Outre la possibilité de créer un établissement de jeux – qui semblerait avoir été retirée – le document officiel voté au Conseil Municipal comporte d’autres éléments très inquiétants quant au devenir du site. Ainsi, « Le PRENEUR indique qu’il se réserve la possibilité de procéder ultérieurement à une subdivision et/ou division en volumes et/ou en lots de copropriété du futur ensemble immobilier » ou encore le « droit de céder son droit au bail à construction sur les futurs volumes ou lots à créer à des acquéreurs différents et ou de les sous-louer à des sous-locataires différents, sous réserve du respect intégral des stipulations des présentes ». Ces dispositions ont-elles aussi été retirées dans la dernière version ?
Nous avons déjà dénoncé l’absence de transparence quant aux conditions auxquelles le bail à construction a été passé et qui sont très avantageuses pour la société Perseus puisqu’il a été convenu de proposer 10.000 € de redevance annuelle les dix premières années, sans indexation, alors que France Domaine préconisait 60.000 €. Pourquoi la Ville de Nice n’a-t-elle pas procédé à une mise en concurrence avec un appel public ? Pourquoi les critères de sélections n’ont-ils pas été communiqués ?

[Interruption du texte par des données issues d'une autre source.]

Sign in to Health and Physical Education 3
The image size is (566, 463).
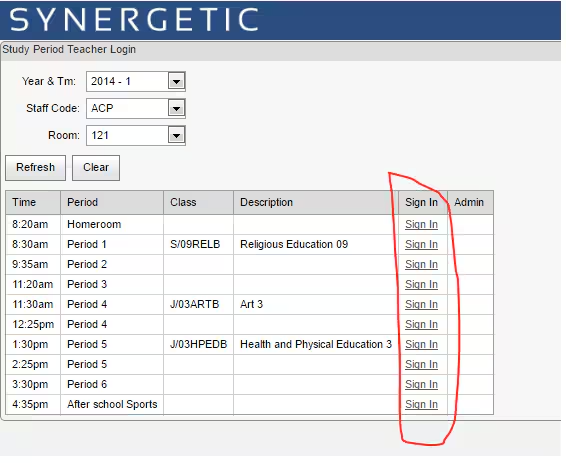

Autre élément marquant pour lequel nous attendons toujours des explications : lors du Conseil municipal du 5 février 2016, Monsieur Estrosi, alors maire, avait affirmé que les autres porteurs de projets avaient reculé d’eux-mêmes quand ils avaient vu l’ampleur de l’investissement, citant le groupe Cardinal. Pourtant, ce même groupe nous a confirmé officiellement n’avoir jamais eu l’intention de se retirer, être toujours intéressé et présente une solidité financière ainsi qu’une expérience louable pour ce type de projet. Son projet ne convenait peut-être pas, mais il est peu admissible que son offre n’ait pas été présentée au groupe de travail spécialisé qui a travaillé sur ce dossier et qui n’a eu d’autre choix que Perseus, alors que cette société n’a aucune expérience dans une hôtellerie de rénovation dans un quartier historique, qu’elle présente assez peu de garanties et qu’elle n’est pas excessivement développée contrairement aux affirmations de l’adjointe responsable du dossier.